Dans les forêts, qui couvrent 20% de la superficie nationale, les populations étudiées ont chuté de 26,6% en moyenne. Il n’est pas facile d’identifier une cause unique ou même principale pour l’évolution des espèces en milieu forestier. Le déclin de certains oiseaux comme le loriot d’Europe ou de papillons comme le cuivré de la verge-d’or, contraste avec le retour spectaculaire d’espèces emblématiques comme la cigogne noire ou la progression du pic mar. Le changement climatique et les perturbations, comme la sécheresse ou les invasions de scolytes, sont un défi pour les gestionnaires forestiers.
L’impact direct du changement climatique
L’agriculture intensive, l’exploitation forestière, la destruction, la fragmentation et la pollution des habitats constituent la plus grande menace pour la biodiversité en Belgique. La surexploitation des ressources naturelles et l’introduction d’espèces exotiques exercent aussi une pression sur la biodiversité, ainsi que le changement climatique, dont les effets sont de plus en plus visibles. Les populations d’espèces à caractère méridional (du sud) sont plutôt en augmentation (+28,5% en moyenne) alors que les espèces septentrionales (du nord) semblent se porter moins bien (tendance stable). Les phénomènes météorologiques extrêmes comme les sécheresses estivales peuvent aussi conduire à une perte de biodiversité.

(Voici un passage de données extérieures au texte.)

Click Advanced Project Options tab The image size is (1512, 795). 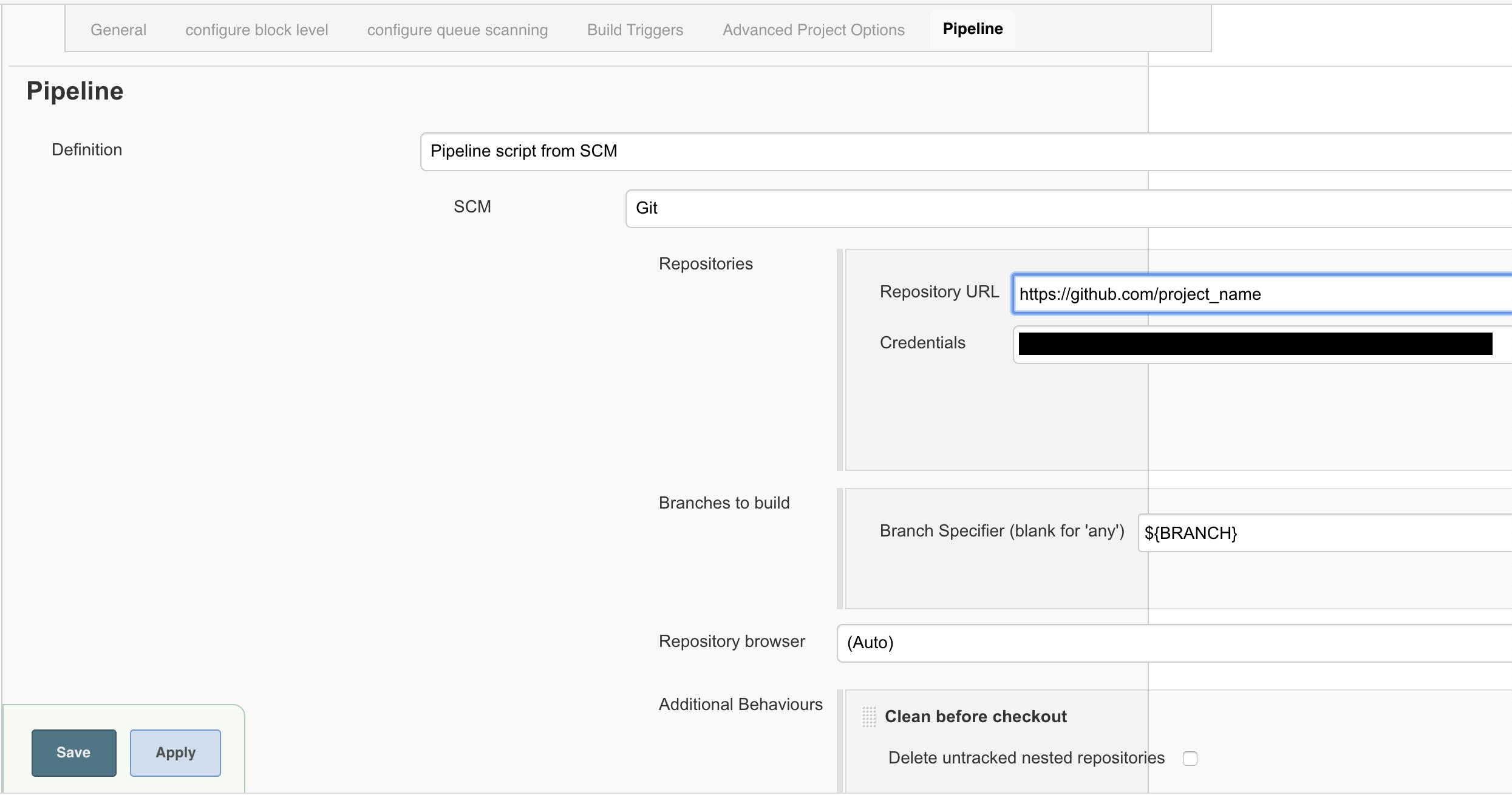click(x=812, y=29)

Des solutions basées sur la nature
Selon le Rapport Planète Vivante International 2020 publié le 10 septembre, les populations de vertébrés étudiées ont perdu en moyenne 68% de leurs effectifs depuis 1970. Certains scientifiques évoquent une 6e extinction de masse. La pandémie de COVID-19 nous fait prendre conscience que l’état de la biodiversité et celui de notre santé physique et mentale sont inextricablement liés. La déforestation et le trafic illégal d’espèces sauvages amènent les humains à entrer plus facilement en contact avec des agents pathogènes. En même temps, nous avons été nombreux à chercher les effets bénéfiques de la nature durant le confinement.
Les projets de restauration de la nature sont salutaires pour la biodiversité. Le retour de certaines espèces clés comme le loup, la loutre ou le grand-duc d’Europe est une preuve que les efforts de conservation portent leurs fruits. Mais restaurer la nature nous permet aussi de faire face aux défis de la société tels que le changement climatique, la qualité de l’air, l’approvisionnement en nourriture et en eau. Des mesures telles que la protection des dunes du littoral, la création de réserves naturelles ou encore le maillage vert et bleu dans et autour des villes permettent de limiter les risques d’inondations et les conséquences de la sécheresse.
Ce premier Rapport Planète Vivante Belgique se veut être le point de départ d’actions efficaces sur le terrain. Pour reconstruire des écosystèmes riches, davantage d’éducation à la nature et à l’environnement, la stimulation de la production et de la consommation durables et l’implication des citoyens font partie de la solution. Mais une approche cohérente suppose avant tout une stratégie coordonnée entre les différents niveaux de pouvoirs qui tiendra compte de tous les avantages que la nature apporte à la société, pour l’économie, la santé, la sécurité ou le tourisme.